In an interview for The New York Times, Angela Cummings stated:At Tiffany's I met Walter Hoving, she recalled, and he looked at the little portfolio I had and said, You want to work for us, go ahead and try. It was like a threat, but at the time I didn't even know who he was.[10]
In 1924, Hoving married Mary Osgood Field (1901–1955), the daughter of Thomas Pearsall Field and Emma Beadleston. Mary was a direct descendant of Samuel Osgood, the first Postmaster General of the United States. Before their divorce in 1936, they were the parents of:
In 1937, he became the fourth husband of the former Pauline Vandervoort (1889–1976).[14] Her first husband, John Steese, had died; her second husband, Carl Kirsch Dresser, divorced in 1927; and her third husband, Col. Henry Huddleston Rogers Jr. (a son of Standard Oil millionaire Henry Huddleston Rogers), whom she married in 1933, died in Southampton in 1935.[15] After a long illness, Pauline died in 1976.[16]
He married former singer Jane Pickens Langley (1907–1992) in 1977, and their marriage lasted until his death.[10] Langley owned the designed by Ogden Codman Berkley Villa on Bellevue Avenue in Newport, Rhode Island.[14]

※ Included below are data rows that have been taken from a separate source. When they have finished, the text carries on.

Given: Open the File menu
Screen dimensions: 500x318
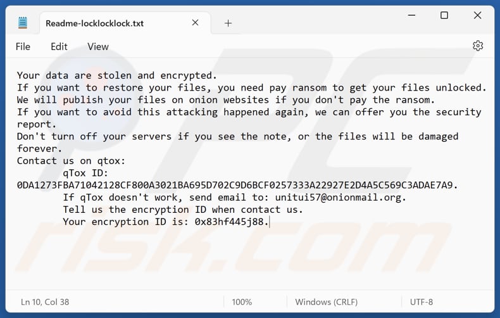Looking at the screenshot, I should [23, 46].
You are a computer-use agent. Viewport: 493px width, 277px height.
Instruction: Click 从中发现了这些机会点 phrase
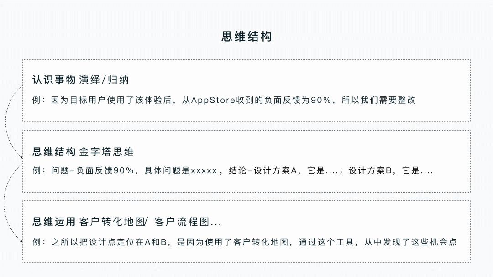click(411, 242)
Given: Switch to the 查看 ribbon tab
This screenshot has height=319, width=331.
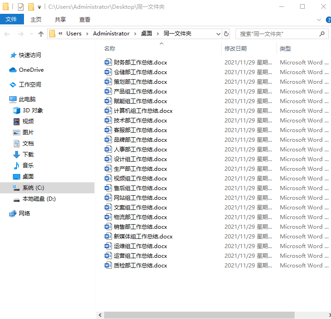Looking at the screenshot, I should pyautogui.click(x=85, y=19).
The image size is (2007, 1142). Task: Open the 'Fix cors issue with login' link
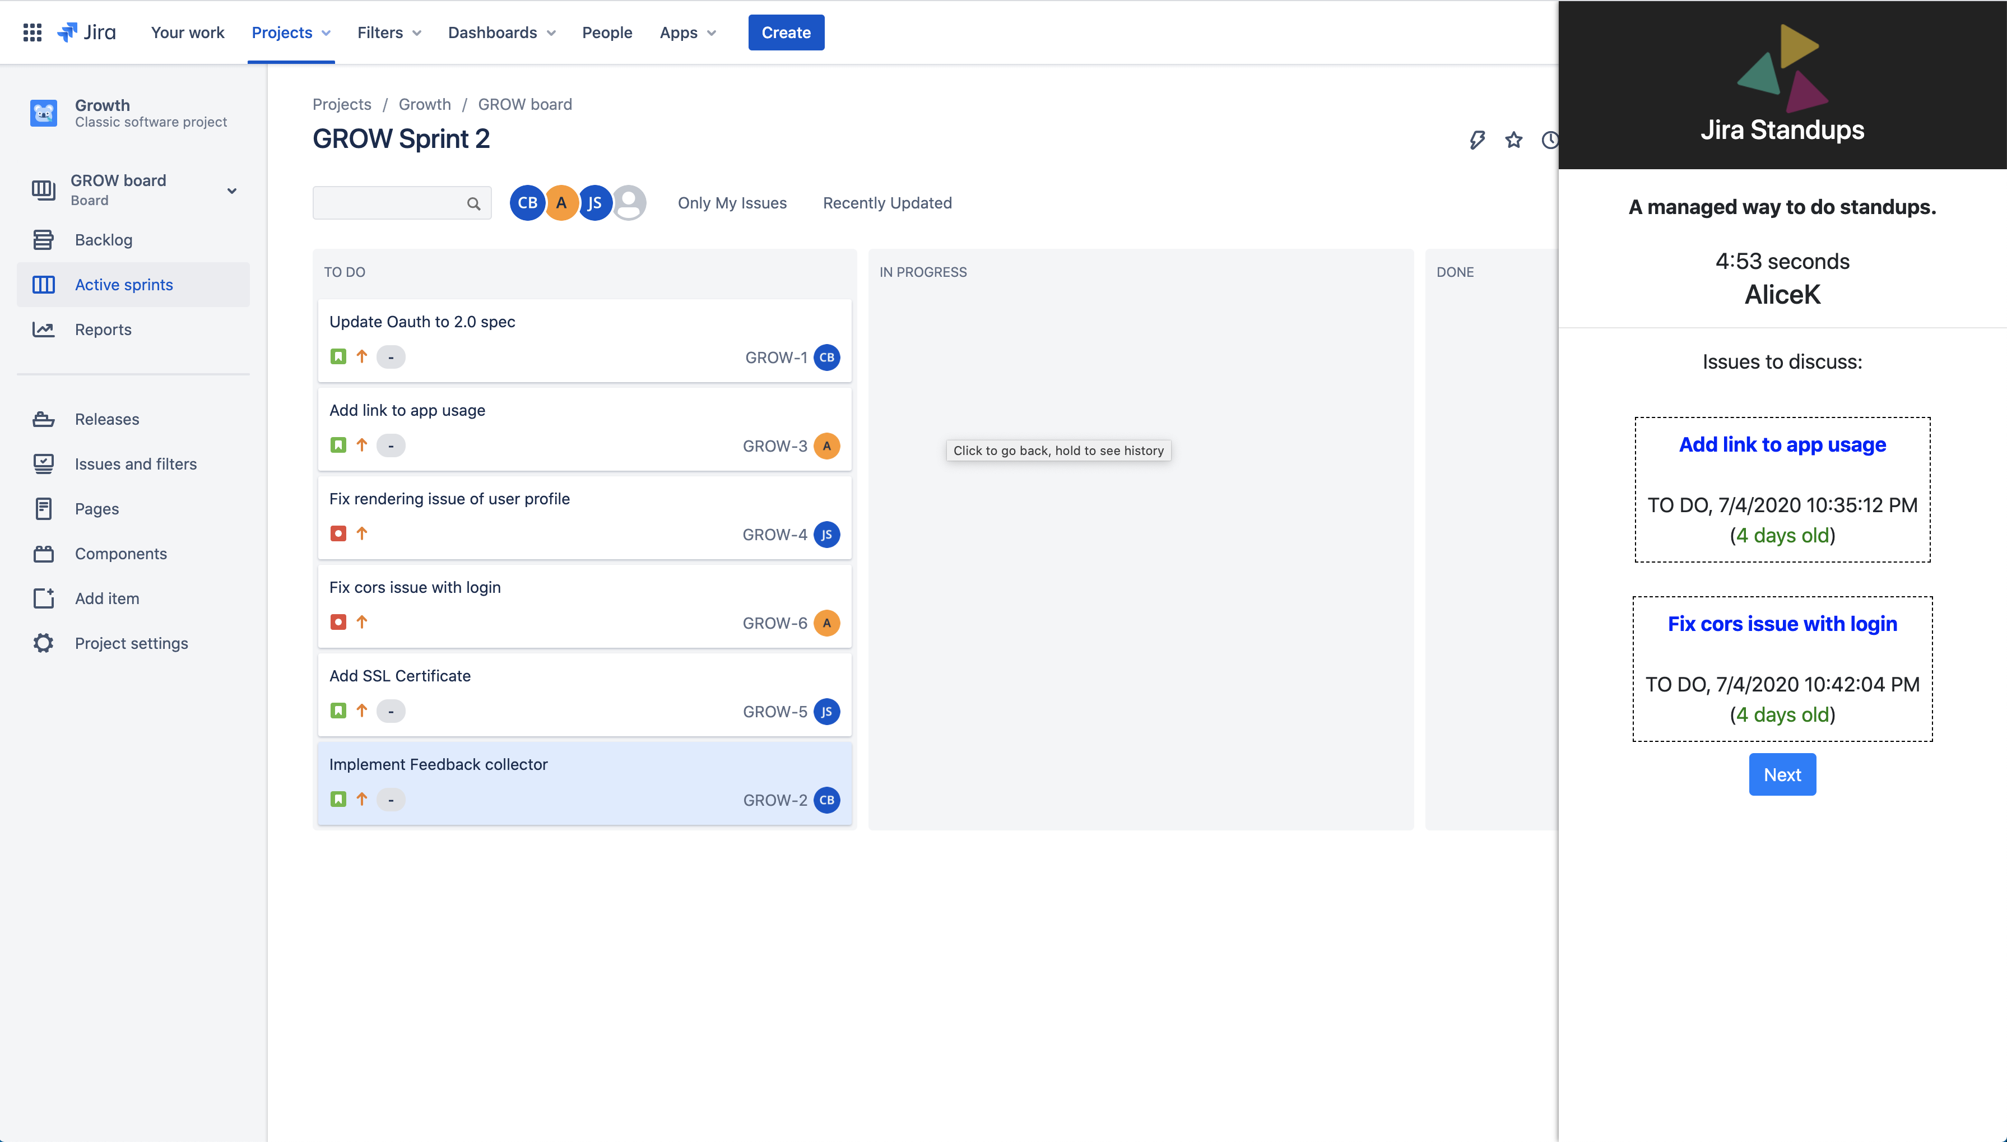pyautogui.click(x=1782, y=624)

He died at Newport Hospital in Newport at the age of 91 on November 27, 1989. He was survived by a son, daughter, and four grandchildren, John Hoving, Samuel Osgood Hoving, Thomas Durand and Petrea Hoving.[17]
Hoving was also the founder of Walter Hoving Home, a rehabilitation center for women with drug addiction and alcoholism.[18] He was a co-founder of the Salvation Army Association of New York, and gave his time to the United Negro College Fund and the United Service Organizations, USO.